I think there were a number of announcements that struck me as being potentially seismic changes in the future of our industry. Seeing Facebook be embraced by manufacturers, and recognizing that social networks have broadened beyond the game consoles themselves – and are connected to a much broader sense of social community. That, I think, is a big move.
The progression of the human-machine interface: making technology accessible and open to people, I think, is huge. It's going to impact, I think, every other industry, of a kind that's involved in technology.
Most technology companies make boxes, and don't spend too much time making it easy for consumers to work with. In our industry, that's what we think about first and foremost: how do we make it easier and comfortable for the person to interact with an experience that's powered by technology? So I think these new interfaces we saw from Sony and from Microsoft are really showing the way of the future of technology in general, not just in gaming.

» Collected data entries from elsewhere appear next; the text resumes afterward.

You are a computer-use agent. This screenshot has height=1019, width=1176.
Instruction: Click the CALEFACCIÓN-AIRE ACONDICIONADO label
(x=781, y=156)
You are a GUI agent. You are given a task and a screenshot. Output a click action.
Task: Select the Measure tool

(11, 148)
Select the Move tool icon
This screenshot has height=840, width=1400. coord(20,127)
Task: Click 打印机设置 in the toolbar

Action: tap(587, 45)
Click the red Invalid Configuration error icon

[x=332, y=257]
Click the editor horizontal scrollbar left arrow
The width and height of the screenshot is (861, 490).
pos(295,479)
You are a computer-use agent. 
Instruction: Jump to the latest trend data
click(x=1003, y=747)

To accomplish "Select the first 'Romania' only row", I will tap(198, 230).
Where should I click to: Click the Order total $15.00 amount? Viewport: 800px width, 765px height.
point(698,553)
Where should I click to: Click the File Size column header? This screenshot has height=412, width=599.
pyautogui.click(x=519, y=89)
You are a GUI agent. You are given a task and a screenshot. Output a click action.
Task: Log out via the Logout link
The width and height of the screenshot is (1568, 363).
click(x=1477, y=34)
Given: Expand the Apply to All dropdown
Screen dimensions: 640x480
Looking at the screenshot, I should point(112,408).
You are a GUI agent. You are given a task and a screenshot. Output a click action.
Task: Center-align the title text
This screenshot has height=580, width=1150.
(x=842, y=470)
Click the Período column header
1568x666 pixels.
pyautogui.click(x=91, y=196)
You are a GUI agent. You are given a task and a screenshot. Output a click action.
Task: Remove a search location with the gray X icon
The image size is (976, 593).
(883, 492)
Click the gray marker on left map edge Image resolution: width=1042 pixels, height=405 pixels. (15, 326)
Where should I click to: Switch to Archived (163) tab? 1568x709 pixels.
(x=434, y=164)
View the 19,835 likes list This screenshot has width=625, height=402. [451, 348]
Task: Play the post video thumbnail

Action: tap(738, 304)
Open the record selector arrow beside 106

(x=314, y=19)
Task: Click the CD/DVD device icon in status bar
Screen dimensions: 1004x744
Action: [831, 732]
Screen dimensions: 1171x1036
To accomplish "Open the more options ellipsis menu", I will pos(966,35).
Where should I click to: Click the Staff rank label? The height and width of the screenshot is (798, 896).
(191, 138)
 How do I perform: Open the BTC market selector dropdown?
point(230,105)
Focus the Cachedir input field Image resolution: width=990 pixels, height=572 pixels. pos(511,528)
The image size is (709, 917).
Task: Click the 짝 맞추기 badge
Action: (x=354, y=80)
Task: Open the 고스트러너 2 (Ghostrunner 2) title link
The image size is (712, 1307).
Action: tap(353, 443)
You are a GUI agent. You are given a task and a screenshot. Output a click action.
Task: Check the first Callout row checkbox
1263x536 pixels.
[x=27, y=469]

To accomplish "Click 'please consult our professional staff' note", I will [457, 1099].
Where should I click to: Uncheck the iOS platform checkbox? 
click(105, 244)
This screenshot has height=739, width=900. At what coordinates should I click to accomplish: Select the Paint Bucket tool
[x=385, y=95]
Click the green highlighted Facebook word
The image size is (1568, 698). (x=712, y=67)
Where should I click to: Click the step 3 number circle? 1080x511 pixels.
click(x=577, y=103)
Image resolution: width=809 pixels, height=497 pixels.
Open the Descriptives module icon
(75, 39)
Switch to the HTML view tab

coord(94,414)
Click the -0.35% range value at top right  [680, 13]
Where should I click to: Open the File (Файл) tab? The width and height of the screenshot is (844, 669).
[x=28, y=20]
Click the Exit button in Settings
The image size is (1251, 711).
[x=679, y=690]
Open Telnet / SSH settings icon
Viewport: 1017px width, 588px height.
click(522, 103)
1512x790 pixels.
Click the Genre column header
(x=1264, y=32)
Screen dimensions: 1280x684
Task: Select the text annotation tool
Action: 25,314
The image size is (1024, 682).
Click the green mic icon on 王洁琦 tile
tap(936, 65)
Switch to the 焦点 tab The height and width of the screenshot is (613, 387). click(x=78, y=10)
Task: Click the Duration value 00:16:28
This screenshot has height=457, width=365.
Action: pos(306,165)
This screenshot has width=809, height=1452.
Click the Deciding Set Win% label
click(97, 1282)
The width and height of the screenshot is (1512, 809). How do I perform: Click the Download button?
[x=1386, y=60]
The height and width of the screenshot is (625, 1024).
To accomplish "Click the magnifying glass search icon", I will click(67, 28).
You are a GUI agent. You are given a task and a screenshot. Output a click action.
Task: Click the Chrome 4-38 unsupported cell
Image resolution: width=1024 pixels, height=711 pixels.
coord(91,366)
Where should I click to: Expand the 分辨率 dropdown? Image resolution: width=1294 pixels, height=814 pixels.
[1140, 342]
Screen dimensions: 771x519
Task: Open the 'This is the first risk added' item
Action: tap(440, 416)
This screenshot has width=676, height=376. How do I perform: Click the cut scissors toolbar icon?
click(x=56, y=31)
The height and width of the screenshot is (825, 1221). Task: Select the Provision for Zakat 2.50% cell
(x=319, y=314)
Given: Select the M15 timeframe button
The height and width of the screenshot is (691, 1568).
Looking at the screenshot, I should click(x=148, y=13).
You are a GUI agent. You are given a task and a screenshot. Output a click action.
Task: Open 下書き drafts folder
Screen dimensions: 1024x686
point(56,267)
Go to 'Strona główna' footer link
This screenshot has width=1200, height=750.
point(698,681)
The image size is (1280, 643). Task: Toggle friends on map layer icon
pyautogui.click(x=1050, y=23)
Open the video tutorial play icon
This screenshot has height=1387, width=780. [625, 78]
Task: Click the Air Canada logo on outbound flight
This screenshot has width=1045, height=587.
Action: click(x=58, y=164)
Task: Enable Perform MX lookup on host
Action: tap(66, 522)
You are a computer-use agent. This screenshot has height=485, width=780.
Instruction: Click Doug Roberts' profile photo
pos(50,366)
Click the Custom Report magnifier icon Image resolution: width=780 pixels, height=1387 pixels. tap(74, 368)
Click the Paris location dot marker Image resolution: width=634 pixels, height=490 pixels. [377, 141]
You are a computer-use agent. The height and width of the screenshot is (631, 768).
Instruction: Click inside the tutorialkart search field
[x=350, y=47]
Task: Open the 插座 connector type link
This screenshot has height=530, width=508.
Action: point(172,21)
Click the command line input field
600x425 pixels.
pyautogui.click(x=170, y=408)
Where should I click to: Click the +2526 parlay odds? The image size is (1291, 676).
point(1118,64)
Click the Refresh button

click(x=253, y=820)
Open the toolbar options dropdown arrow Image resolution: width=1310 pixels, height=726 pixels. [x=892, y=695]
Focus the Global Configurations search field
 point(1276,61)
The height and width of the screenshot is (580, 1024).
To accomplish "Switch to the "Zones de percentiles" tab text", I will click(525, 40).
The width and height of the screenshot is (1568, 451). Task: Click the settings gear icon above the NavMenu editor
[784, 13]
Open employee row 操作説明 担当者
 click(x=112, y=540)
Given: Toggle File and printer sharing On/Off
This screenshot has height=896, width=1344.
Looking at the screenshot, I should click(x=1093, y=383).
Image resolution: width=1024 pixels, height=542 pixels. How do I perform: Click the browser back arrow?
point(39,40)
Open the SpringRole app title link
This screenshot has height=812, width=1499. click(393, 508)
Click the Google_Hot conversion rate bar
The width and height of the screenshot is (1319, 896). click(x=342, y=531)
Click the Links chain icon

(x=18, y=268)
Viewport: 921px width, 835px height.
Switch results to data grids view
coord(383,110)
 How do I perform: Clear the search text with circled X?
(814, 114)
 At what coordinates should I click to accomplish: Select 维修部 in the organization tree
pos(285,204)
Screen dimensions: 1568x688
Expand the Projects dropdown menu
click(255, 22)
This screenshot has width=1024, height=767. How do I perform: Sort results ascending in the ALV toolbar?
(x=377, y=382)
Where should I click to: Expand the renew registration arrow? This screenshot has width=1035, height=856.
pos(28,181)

From our perspective, we look at the world and say, "Okay, we have a lot more women playing games right now. We have a lot more people of different age groups playing games. But it's still like78% male, 22% female." We still have lots of people who start playing a bit of games, but start getting intimidated by buttons on the controllers, and they put it down, and they don't want to play.
I think the future evolution of the industry isn't going to be about abandoning core gamers and the games that they like to play at all. That core is going to grow -- but it will grow from bringing more people in to the industry who get to see what the industry is all about, and the stuff that we make. Some may choose only to stay on the more casual end, but other ones will migrate to become core gamers. And, frankly, the more core gamers there are, the more we can make great games that they want. I think it's in everybody's interest to expand the industry overall.
And I hear some of the anecdotes about somebody's grandparents buying a Wii for the grandchildren, and the next thing they know, the grandparents are playing it more than the kids are, and so on.And that's just phenomenal.
We're starting to live up to the promise. We've always spoken about how we're "bigger than the box office", and" bigger than movies", and we're this, that, and the other, but a lot of that was sort-of hype before the reality. But I think we're now on our way to becoming a true mass market medium. Not there yet, but we're on our way.